(Stored records)
◆ ◆ ◆ ◆ ◆ ◆ ◆

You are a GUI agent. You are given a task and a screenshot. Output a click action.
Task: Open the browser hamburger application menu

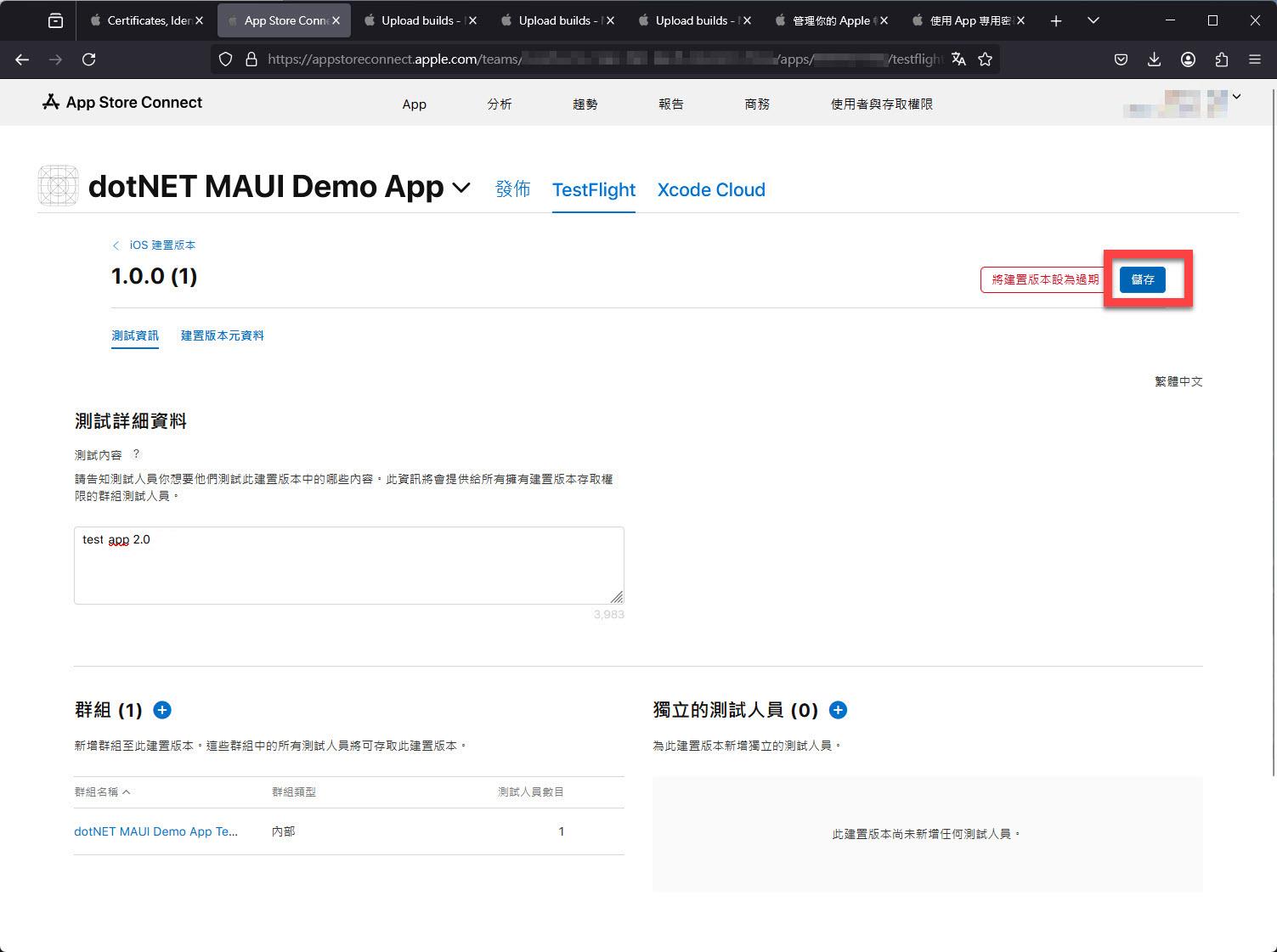click(x=1254, y=59)
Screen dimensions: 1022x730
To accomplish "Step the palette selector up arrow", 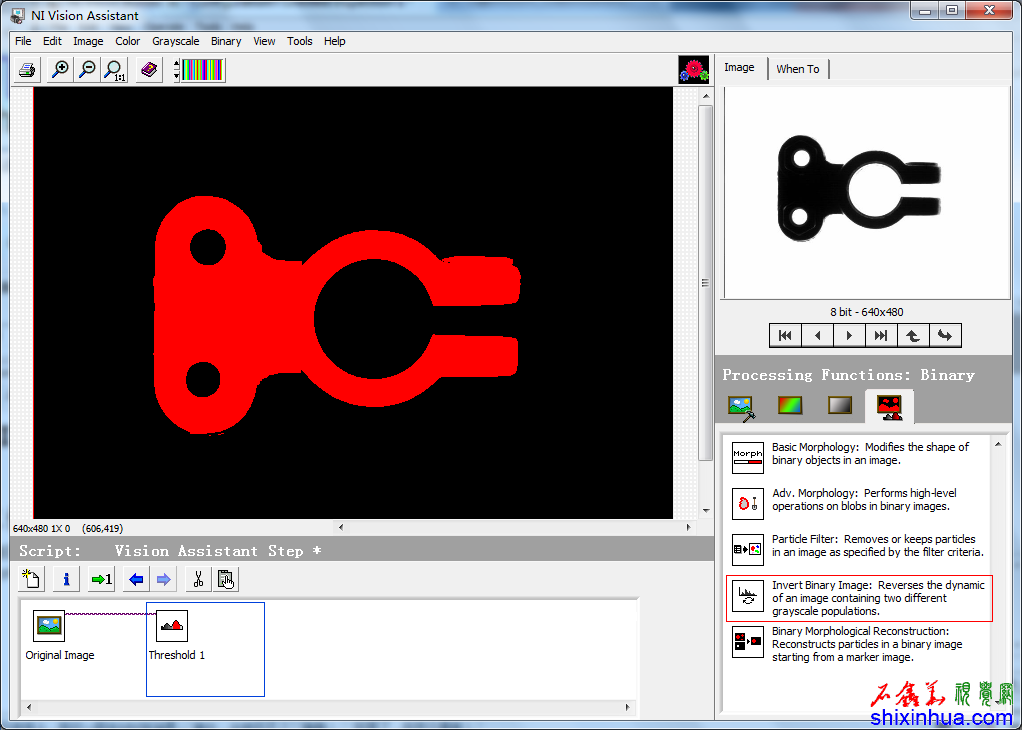I will 177,65.
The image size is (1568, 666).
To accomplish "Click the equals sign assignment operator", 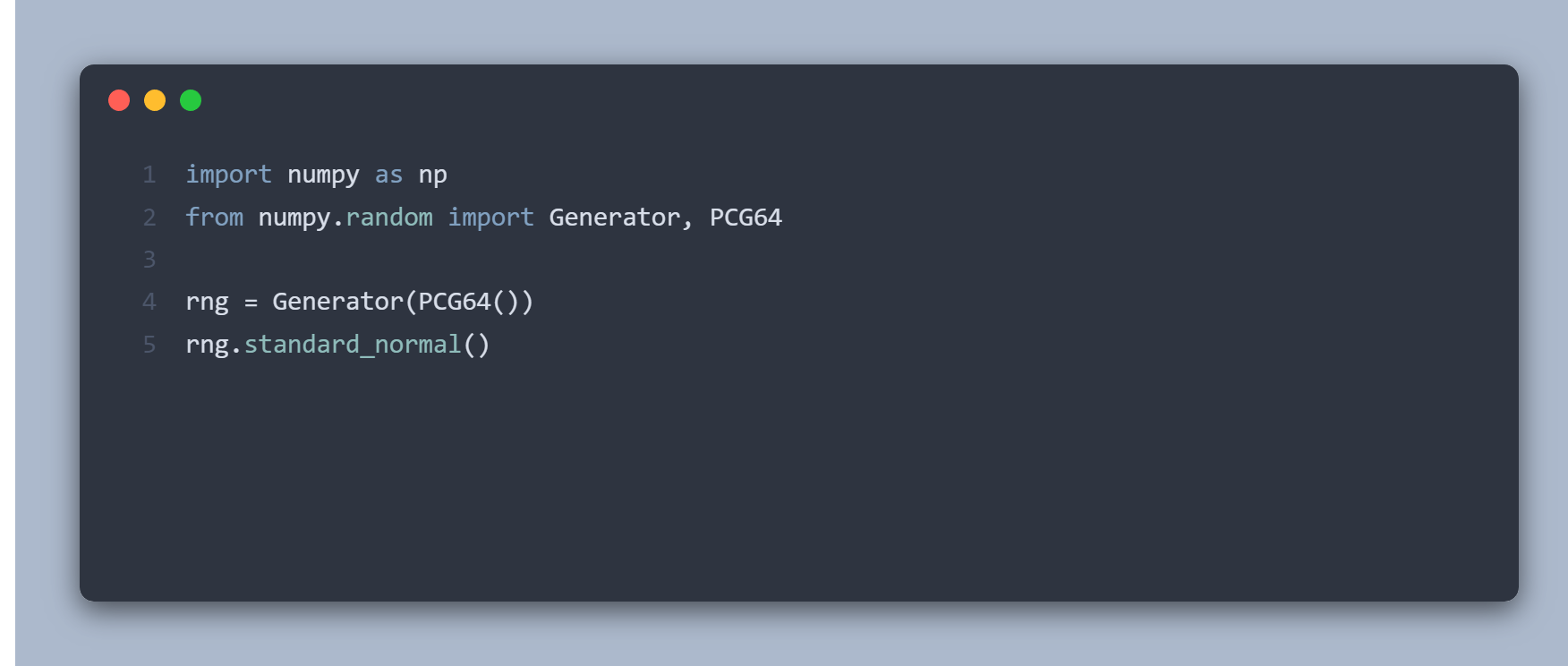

◆ ◆ ◆ ◆ ◆ ◆ ◆

### [Work to be completed]
Leaving out all pictures, print exactly the lines above from the one containing "The image size is (1568, 666)." through the last line of the entries.

### [Written response]
The image size is (1568, 666).
To accomplish "Click the equals sign assignment operator", 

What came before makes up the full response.